Data for this task:
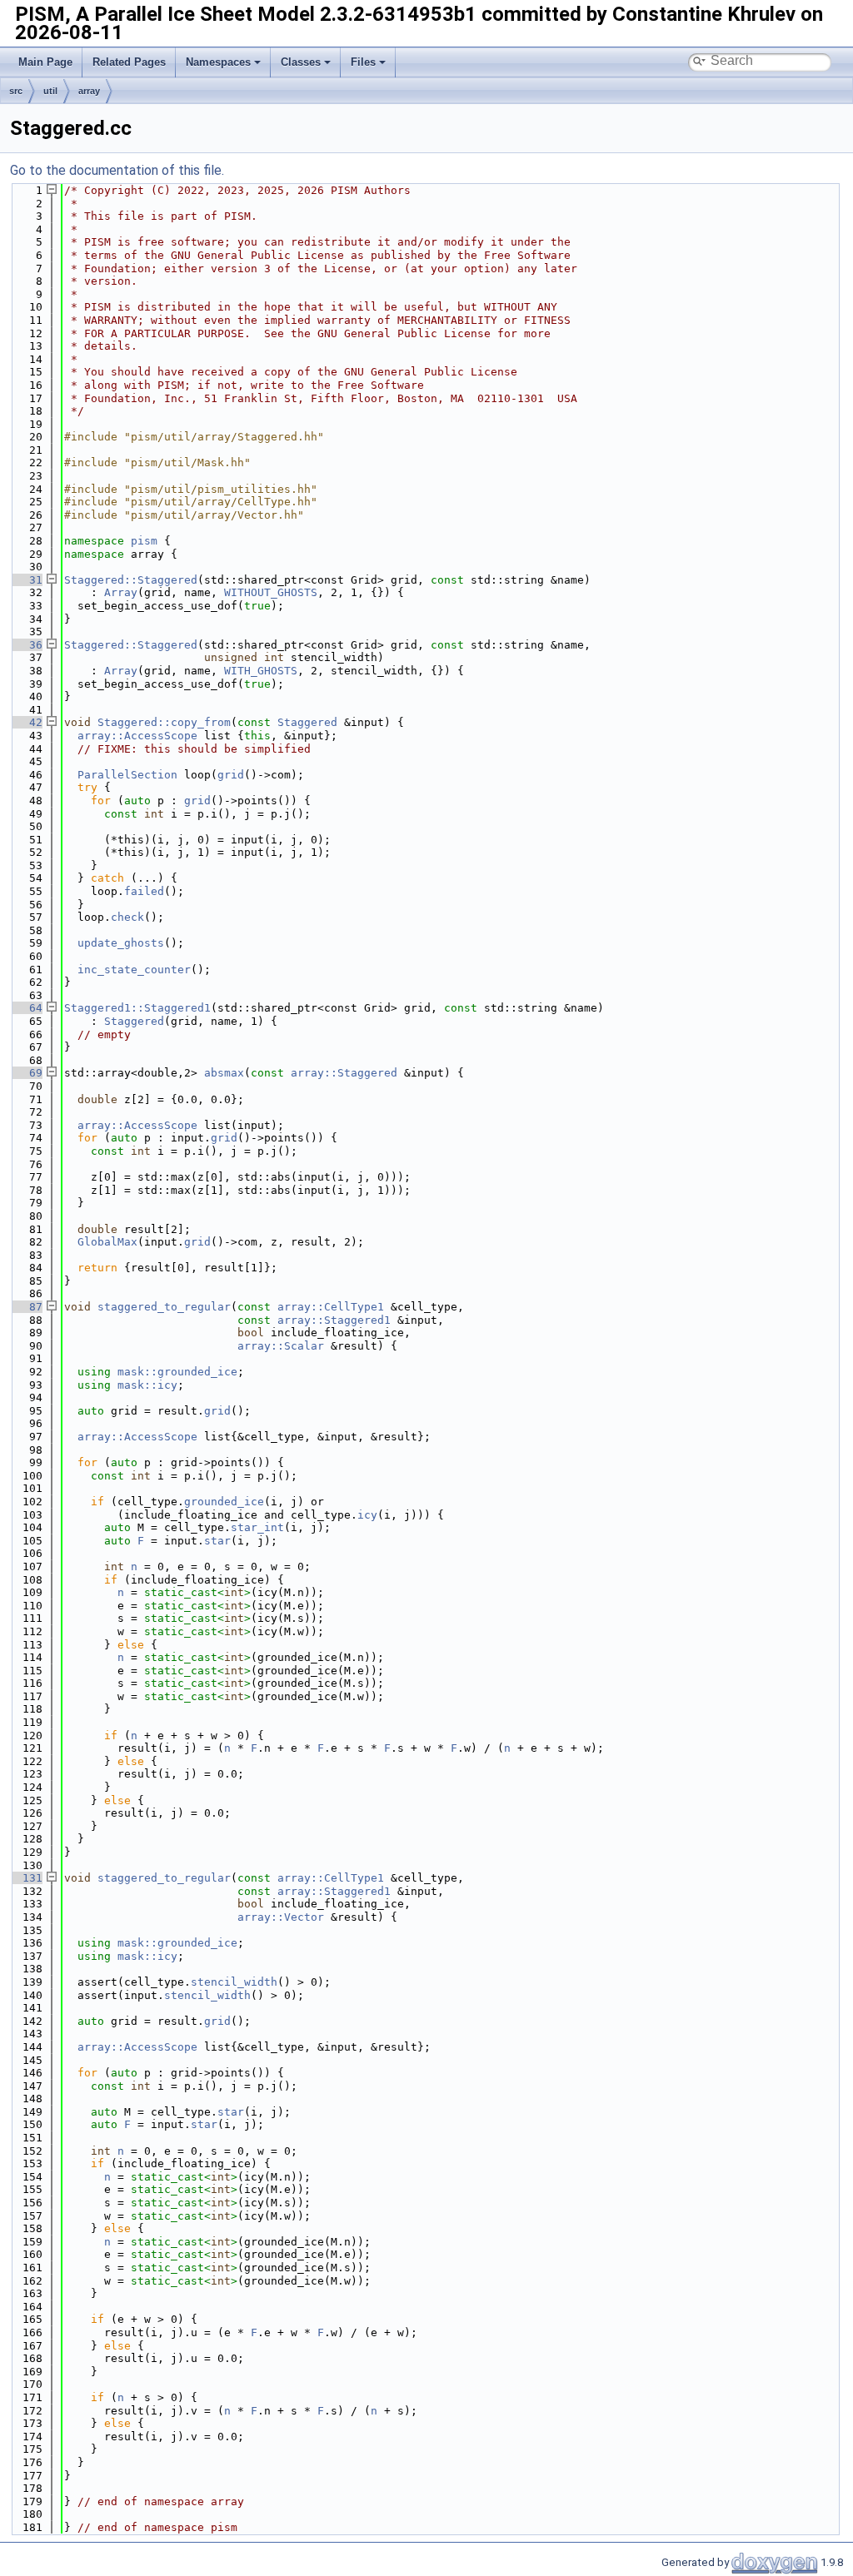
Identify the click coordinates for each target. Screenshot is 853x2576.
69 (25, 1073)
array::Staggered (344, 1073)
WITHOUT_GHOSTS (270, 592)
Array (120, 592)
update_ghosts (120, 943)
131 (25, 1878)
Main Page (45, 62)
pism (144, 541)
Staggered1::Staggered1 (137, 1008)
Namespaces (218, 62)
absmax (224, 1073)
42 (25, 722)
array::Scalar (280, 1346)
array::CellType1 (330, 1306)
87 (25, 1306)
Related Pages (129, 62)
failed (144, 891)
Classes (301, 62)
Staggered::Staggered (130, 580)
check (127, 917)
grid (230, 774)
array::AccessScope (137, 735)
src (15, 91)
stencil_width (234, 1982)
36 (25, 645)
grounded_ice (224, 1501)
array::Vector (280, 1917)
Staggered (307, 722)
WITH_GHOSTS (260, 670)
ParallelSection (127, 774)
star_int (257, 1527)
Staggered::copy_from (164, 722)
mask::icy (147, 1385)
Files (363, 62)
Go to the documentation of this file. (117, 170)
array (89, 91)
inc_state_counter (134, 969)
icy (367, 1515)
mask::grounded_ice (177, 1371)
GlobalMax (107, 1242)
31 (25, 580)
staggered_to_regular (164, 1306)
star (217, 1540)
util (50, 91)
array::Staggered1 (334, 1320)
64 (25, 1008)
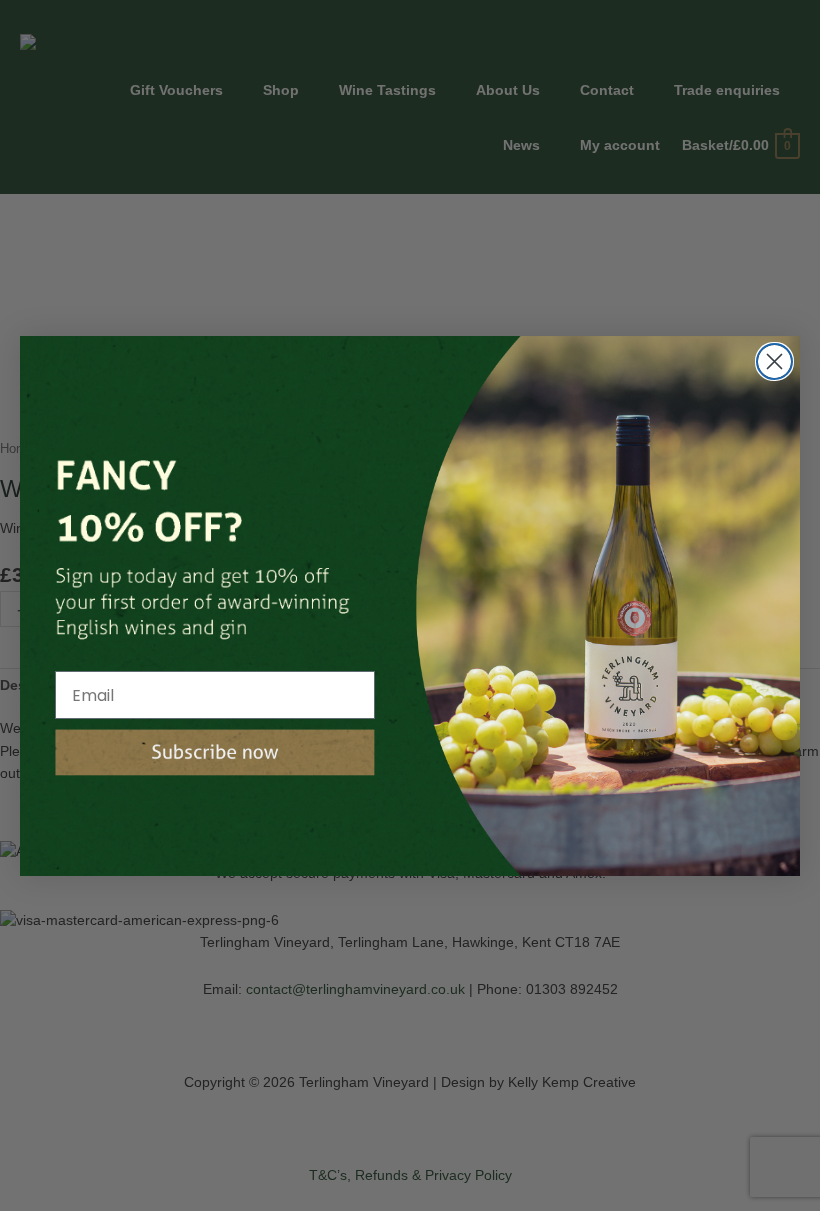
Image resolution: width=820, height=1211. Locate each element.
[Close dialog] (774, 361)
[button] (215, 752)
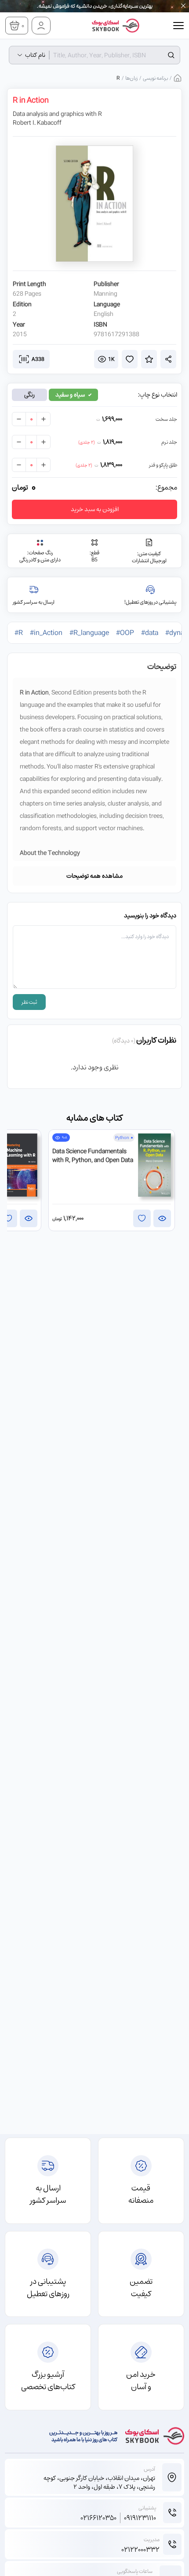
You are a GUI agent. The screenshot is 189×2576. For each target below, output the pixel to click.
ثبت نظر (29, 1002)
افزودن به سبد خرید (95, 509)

Requirement: Pictures aside, repeat every entry exactly as written.

Response to the task:
Identify the click coordinates for each target. Screenshot is 853x2576.
69 (25, 1073)
array::Staggered (344, 1073)
WITHOUT_GHOSTS (270, 592)
Array (120, 592)
update_ghosts (120, 943)
131 (25, 1878)
Main Page (45, 62)
pism (144, 541)
Staggered1::Staggered1 (137, 1008)
Namespaces (218, 62)
absmax (224, 1073)
42 (25, 722)
array::Scalar (280, 1346)
array::CellType1 (330, 1306)
87 (25, 1306)
Related Pages (129, 62)
failed (144, 891)
Classes (301, 62)
Staggered::Staggered (130, 580)
check (127, 917)
grid (230, 774)
array::AccessScope (137, 735)
src (15, 91)
stencil_width (234, 1982)
36 (25, 645)
grounded_ice (224, 1501)
array::Vector (280, 1917)
Staggered (307, 722)
WITH_GHOSTS (260, 670)
ParallelSection (127, 774)
star_int (257, 1527)
Staggered::copy_from (164, 722)
mask::icy (147, 1385)
Files (363, 62)
Go to the documentation of this file. (117, 170)
array (89, 91)
inc_state_counter (134, 969)
icy (367, 1515)
mask::grounded_ice (177, 1371)
GlobalMax (107, 1242)
31 (25, 580)
staggered_to_regular (164, 1306)
star (217, 1540)
util (50, 91)
array::Staggered1 (334, 1320)
64 (25, 1008)
Image resolution: width=820, height=1211. Locate each element.
[Close dialog] (774, 361)
[button] (215, 752)
You are a GUI agent. The screenshot is 189×2576. For each target below, output the pixel to click.
ثبت نظر (29, 1002)
افزودن به سبد خرید (95, 509)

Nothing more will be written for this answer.